Professor Ulrik Ringborg from the Swedish Karolinska Institutet who are coordinating the project comments, “In a way, you could say that this initiative represents a paradigm shift in cancer research. The project will last five years, leaving a legacy of a collaborative structure within the EU for cancer research.”
Despite improved diagnostics and treatment in recent years, the number of people dying of cancer is expected to rise. Already the world’s deadliest disease group, cancer is growing as one of the largest chronic diseases, putting immense pressure on healthcare systems around the globe.
At the same time, however, modern cancer research is rapidly improving understanding of the disease, and new technologies are being developed for use in patient-end cancer research. Scientists hope that they will one day not only be able to identify people at risk for cancer, but also adapt therapies to different types of cancer and to patients’ individual circumstances.
“An important part of the project concerns getting the right therapy to the right patient at the right time,” says Professor Ringborg. “But before we can get there, we need to do a great deal of research since the range of possible tumours and therapies is vast. No one research centre can have the resources needed. We must make sure that we coordinate and exploit the resources we have to the full.”
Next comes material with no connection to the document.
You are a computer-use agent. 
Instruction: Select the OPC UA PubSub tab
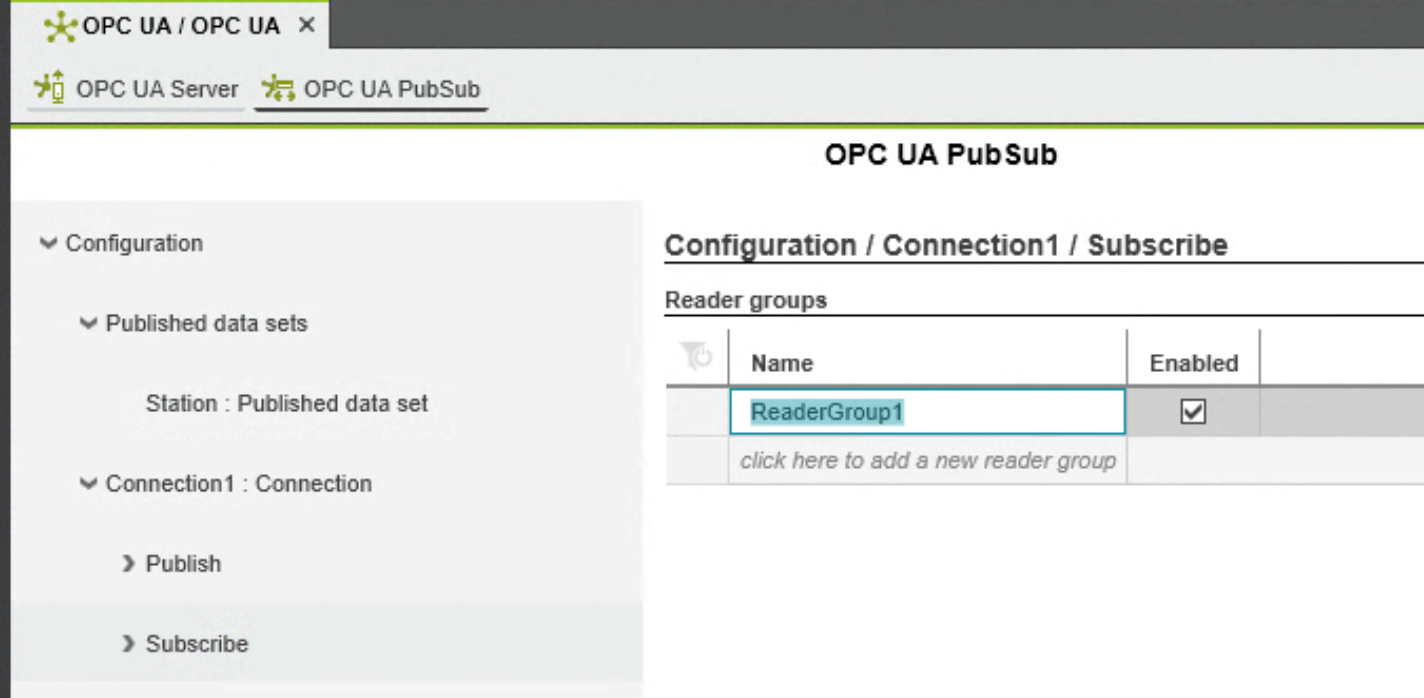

EurocanPlatform is a network of Europe’s 28 most research-intensive institutions in the field of cancer, of which the majority are clinical (patient-end), the remainder being engaged in basic research. A great many researchers from Sweden, Denmark, Norway, France, Spain, Italy, Germany, Hungary, the Netherlands, Belgium, and Britain are involved in various parts of the project. The collaborative platform allows individual research groups and organisations to conduct studies they would not otherwise have the resources for; with the costs of expensive equipment, tumour material and competence shared.